Perchè sono solo questo, per noi, oggetti: o della nostra dieta o della nostra vita domestica.
Che siano salme o batuffoli scalcianti sui divani, bistecche o versioni vive e lievemente faticose di pantofole a forma di orsetto. Infatti li adottiamo da cuccioli e cominciamo a disprezzarli se ci guardano con diffidenza o mangiano il nostro cibo o non accorrono quando sentono il proprio nome: se non ci obbedisce non va bene, non è intelligente, come se la schiavitù fosse un sintomo di intelligenza.

Dai nostri animali esigiamo compagnia e intrattenimento, rispetto asimmetrico: sono le nostre geishe, le nostre play station, i nostri pupazzi con musetti adorabili. Non vediamo mai il modo in cui stanno al mondo, ma solo il modo in cui stanno nel nostro mondo: non li ascoltiamo, non li riconosciamo, vogliamo solo essere ascoltati, riconosciuti. Valorizziamo ogni loro gesto che si avvicina al nostro sentire, ma ignoriamo ed equivochiamo tutto il resto-tutte le azioni, immagini, sentimenti che sfuggono alla nostra lettura e sprofondano nel mistero del loro essere animali.
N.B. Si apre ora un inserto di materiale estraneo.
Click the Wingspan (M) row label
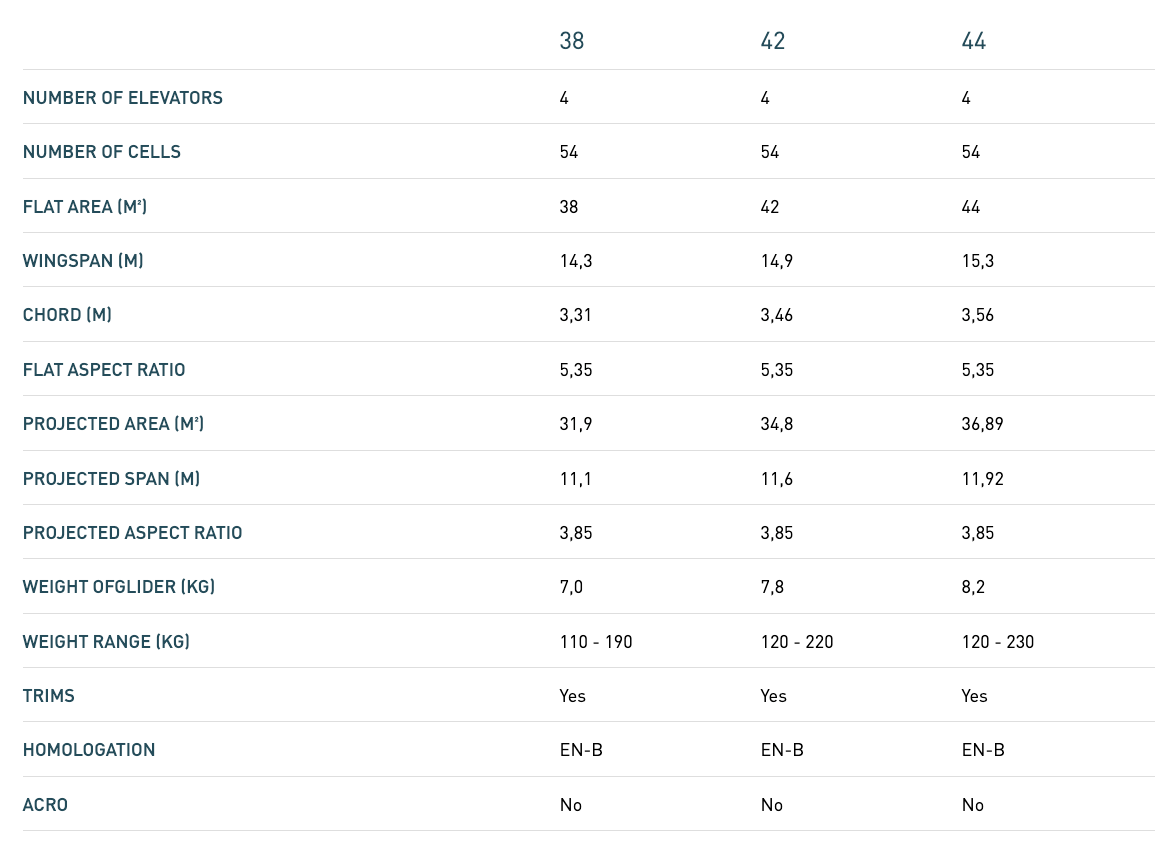 83,261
Li cibiamo, ossessionati dalla loro fame e scambiandola per avidità.
Abbiamo coniato anche un termine per loro, contro di loro, animalità: non è ahimè un riferimento all’anima che ci porgono a ogni sguardo, assoluta e pura, ma allo sguardo nostro, miope, su di loro, che di quell’anima vede solo l’appendice degli istinti, la stessa peraltro che li accomuna a noi e a tutti gli esseri viventi.
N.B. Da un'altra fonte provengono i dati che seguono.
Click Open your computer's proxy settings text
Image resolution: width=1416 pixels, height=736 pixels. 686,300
Li amiamo da lontano, gli animali, dalla cella autoreferenziale del nostro linguaggio.
Di loro ricordiamo le fusa, le carezze, gli occhi fissi lacrimosi, i loro slanci per avvicinarsi a noi, e dimentichiamo il modo in cui noi non abbiamo mai provato ad avvicinarci a loro.
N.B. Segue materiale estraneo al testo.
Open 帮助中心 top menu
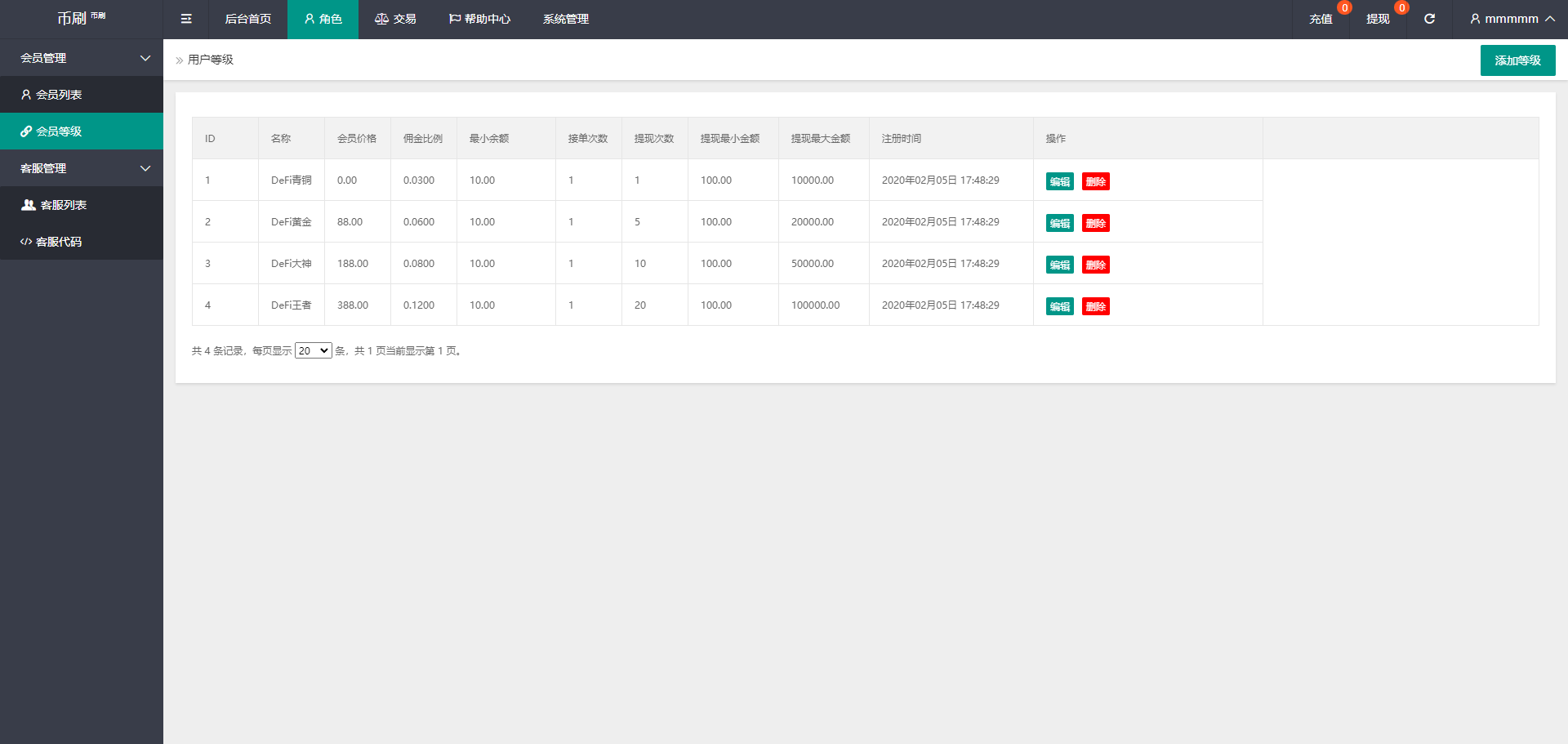 [479, 19]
Cosa c’è di meglio della compagnia di esseri vivi che non chiedono niente se non la tua attenzione? E noi nel frattempo li abbiamo comandati a bacchetta, li abbiamo usati per sentirci meno soli, li abbiamo mangiati per cena. Nei film li abbiamo trasformati in mostri, ma i mostri siamo noi: anche noi istintuali, famelici, dentati, sessuati come gli animali, ma solo noi in grado di scegliere di non ucciderli e di mangiare altro, eppure non disposti a farlo. Siamo noi i mostri, sì: li sbraniamo ma pretendiamo il loro muto e semplice amore, come l’orco di Pollicino, che infatti aveva forma umana. E ora, in Ucraina, gli animali sono in guerra due volte: nella guerra degli uomini contro gli uomini e in quella antichissima degli uomini contro di loro, quella colossale e infaticabile che li mette all’angolo, sempre, senza possibilità di riscatto”.

Viola Di Grado

A livello sonoro ci muoviamo in mondi sottili e fragili, come il vetro, come la vita. Saffronkeira offre il fianco all’urlo del vento, un vento pacifico ma risoluto, un vento che slarga le superfici percorribili e ricettive. Demetrio Cecchitelli al contrario lavora con la luce allo zenith, con le rifrazioni ed i pulviscoli di materia lasciata sul campo. I colori dei musicisti si sposano creando manti di toni soffusi ed onirici, come quelli diffusi nell’emisfero di Attilio Novellino. Sōzuproject gioca di levità e di magia prima di arrivare ad angelici squilli di tromba a cura di Matteo Gualeni. Harmonia Radiorum di Giorgio Sancristoforo ricrea l’ebbrezza di acrobazie pindariche ad un evocativo ralenty. Con Giulio Aldinucci si rimane nell’aria, con flussi che sembrano essere il leit motif di ANIMA L.
S A R R A M richiede la giusta attenzione regalando piccole e silenziose fioriture, prima di montare riempiendo lo scibile d’ascolto.Stefano Guzzetti unisce elegantemente musica acustica ed elettro che sprigiona ricordi e profumi sinstetici.Federico Mosconi cerca una via armoniosa per la sua Quiet e Serena Dibiase crea bolle vocali di raccoglimento e di comunione. La chiusura è di Martina Betti, che con la sua I’ll leave with you richiama a se ogni energia.

Musica che lascia tracce tangibili, rimane e ci inebria, oggi nel 2023 come lo scorso anno.